Choose the number of users $N$, the number of events `n_events` and the activity rates. The latter are in the form of two lists of length $N$: `Lambda` and `Mu` where `Lambda[i]` is the posting rate of user $i$ and `Mu[i]` is her reposting rate.

In [101]:
N = 30
M = 5 # newsfeed size
n_events = 1000
Lambda = np.random.random(N)
Mu = np.random.random(N)

Choose out path where the results will be written.

In [102]:
out_path = "./"

### 3.2. Timestamps creation

In [103]:
timestamps = exponential_timestamps(Lambda, Mu, n_events)

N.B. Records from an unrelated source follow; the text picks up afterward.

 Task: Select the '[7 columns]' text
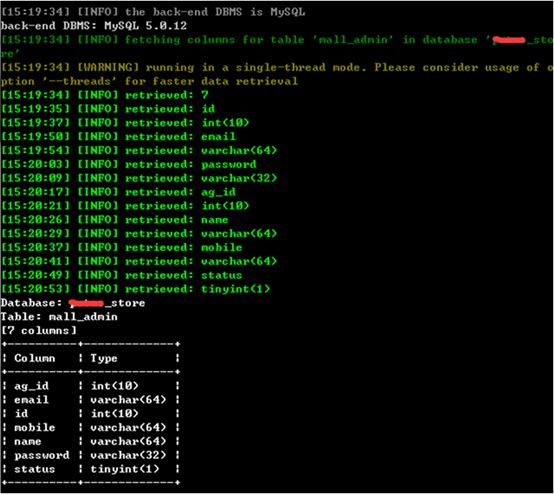tap(39, 330)

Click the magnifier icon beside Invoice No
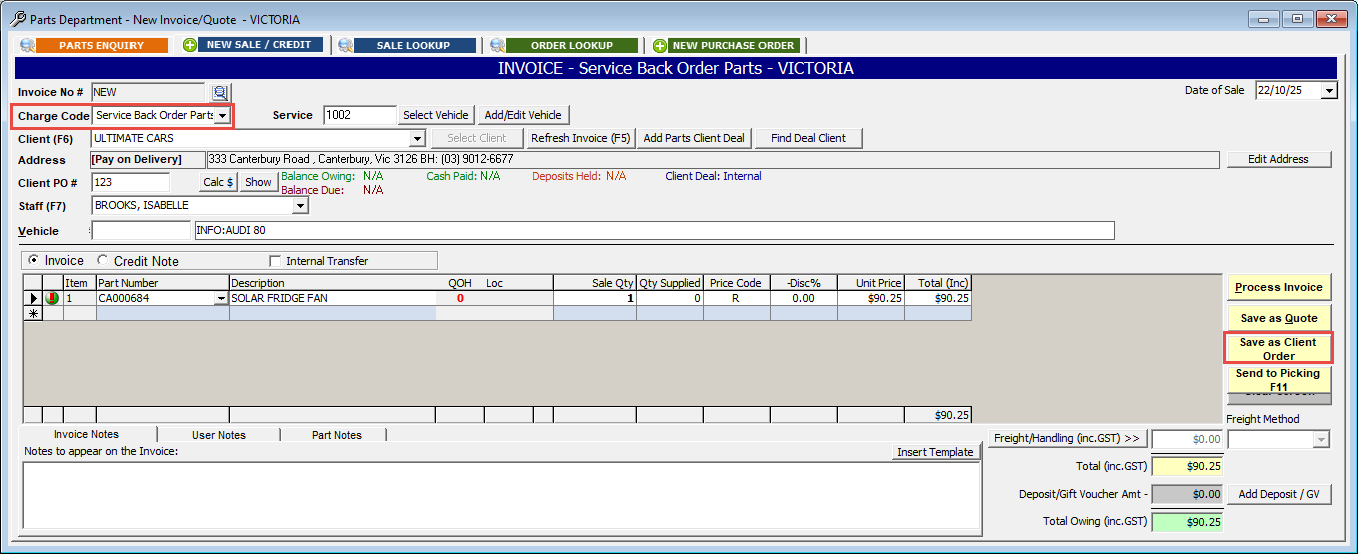[220, 92]
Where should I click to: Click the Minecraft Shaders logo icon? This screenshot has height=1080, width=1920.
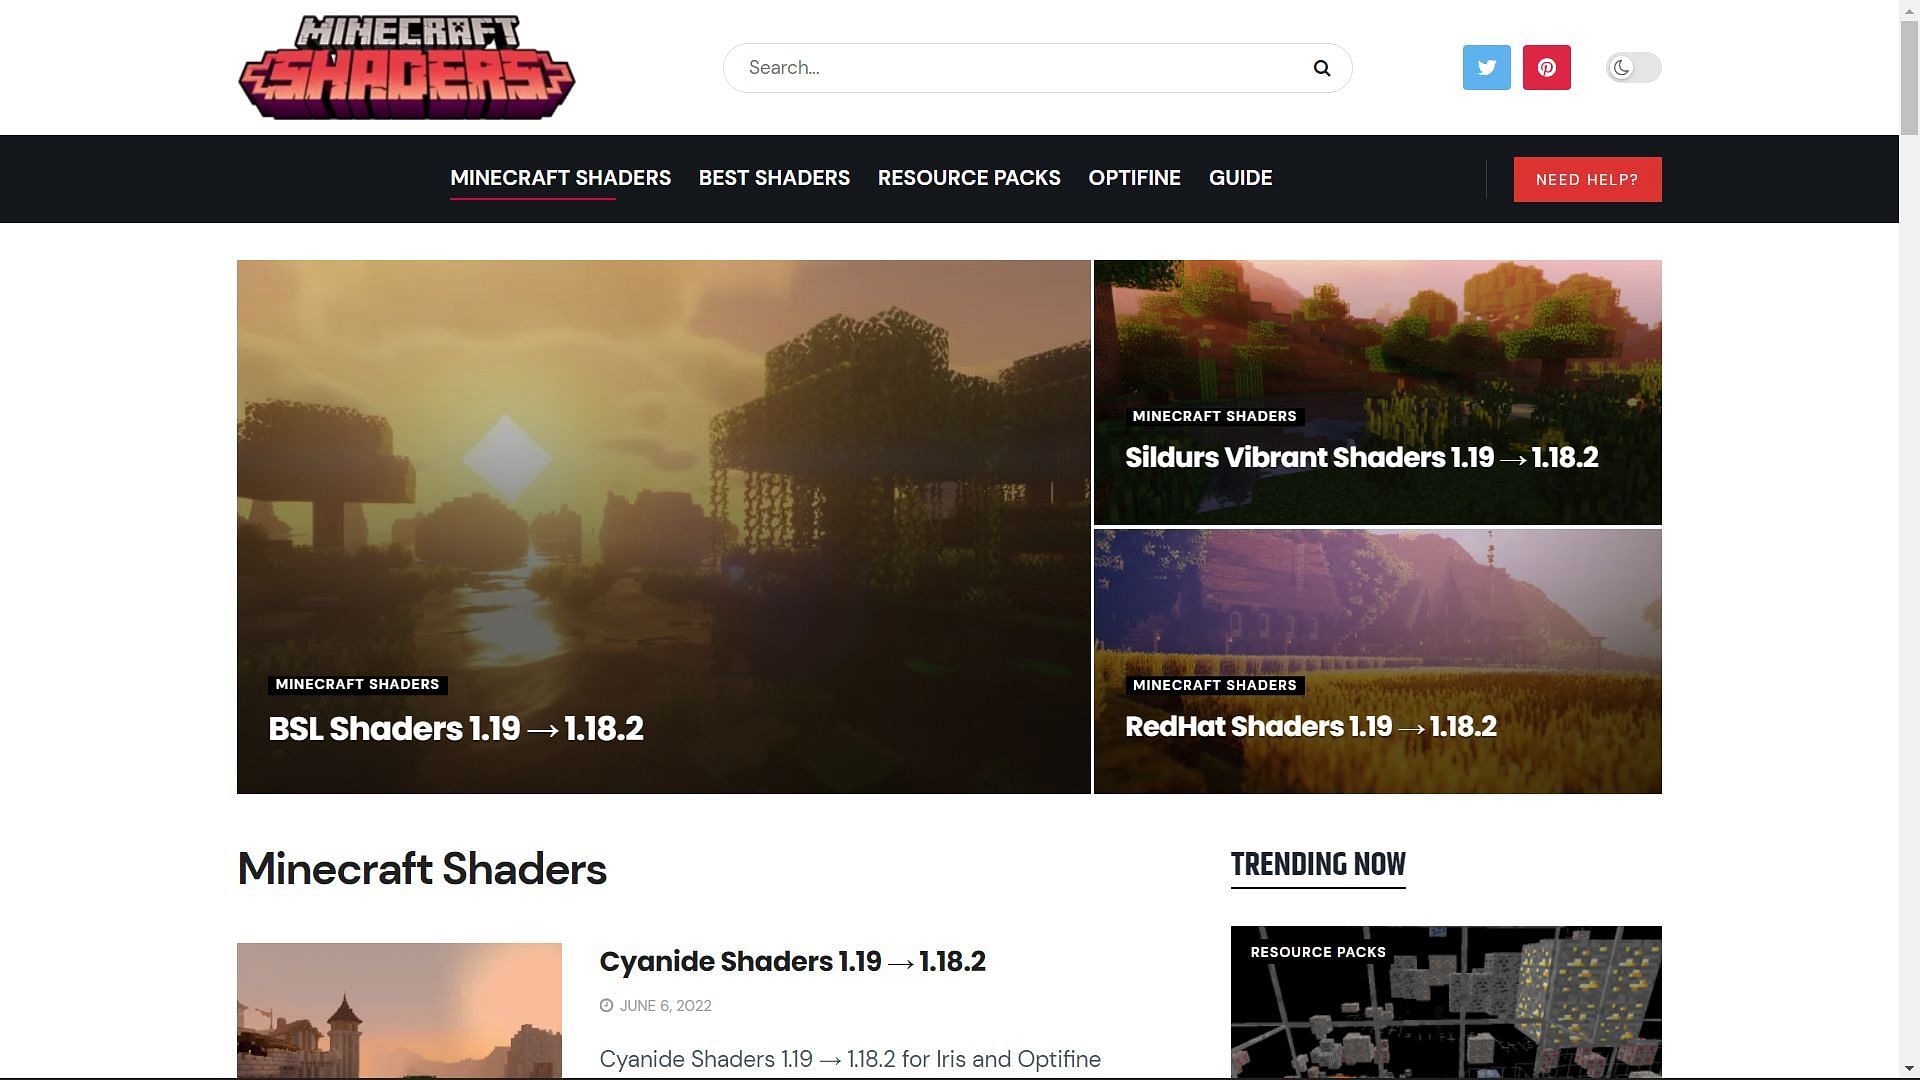pos(406,67)
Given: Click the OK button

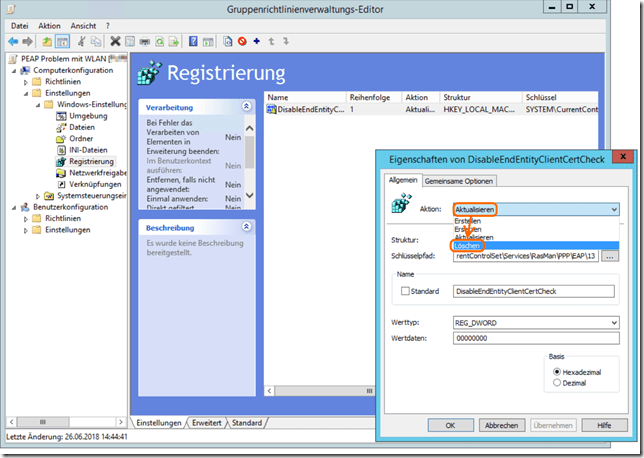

Look at the first timestamps.

In [104]:
timestamps[:10]

[(9, 0.05501010913584419, 'repost'),
 (19, 0.09689148209991126, 'post'),
 (14, 0.13699038433451896, 'repost'),
 (2, 0.16198933961402062, 'repost'),
 (5, 0.19891611582889357, 'post'),
 (24, 0.2079064447343156, 'repost'),
 (11, 0.2539442332486748, 'repost'),
 (2, 0.2780827067653415, 'post'),
 (10, 0.38729215366935965, 'post'),
 (2, 0.3978035217930048, 'repost')]

### 3.1. User graph creation

We represent the user graph with a dictionary `Followers` where `Followers[i]` is the set of leaders of user $i$.

In [105]:
# example: graph Erdös-Rényi of parameter w
w = 0.1
Followers = {i:set() for i in range(N)}
for i in range(N):
    for j in range(N):
        if j != i and np.random.random() < w:
            Followers[i].add(j)
print("Number of edges: ", sum([len(Followers[i]) for i in range(N)]))

Number of edges:  101


Write adjacency list on file `out_folder/adjList.txt`.

In [106]:
graph_out = open(out_path + "adjList.txt", "w")
for i in Followers:
    for j in Followers[i]:
        graph_out.write("{} {}\n".format(i,j))
graph_out.close()

### 3.3. Simulation

In [107]:
Events = simulation(N, M, timestamps, Followers, selection_policy='random', eviction_policy='random')

Look at the first events.

In [108]:
Events[:10]

[(1, 0, 19, -1),
 (2, 0.09689148209991126, 5, -1),
 (3, 0.19891611582889357, 2, -1),
 (4, 0.2780827067653415, 10, -1),
 (5, 0.38729215366935965, 8, -1),
 (6, 0.4106343017459213, 22, -1),
 (7, 0.4880064785309956, 6, -1),
 (8, 0.5112762980483138, 23, -1),
 (9, 0.5263073511875039, 25, -1),
 (10, 0.5595644895807304, 11, 7)]

Write events list to `out_path/trace.txt`. Each line is an entry of the list.

In [109]:
out = open(out_path + "trace.txt", "w")
for e in Events:
    out.write("{} {} {} {}\n".format(e[0], e[1], e[2], e[3]))
out.close()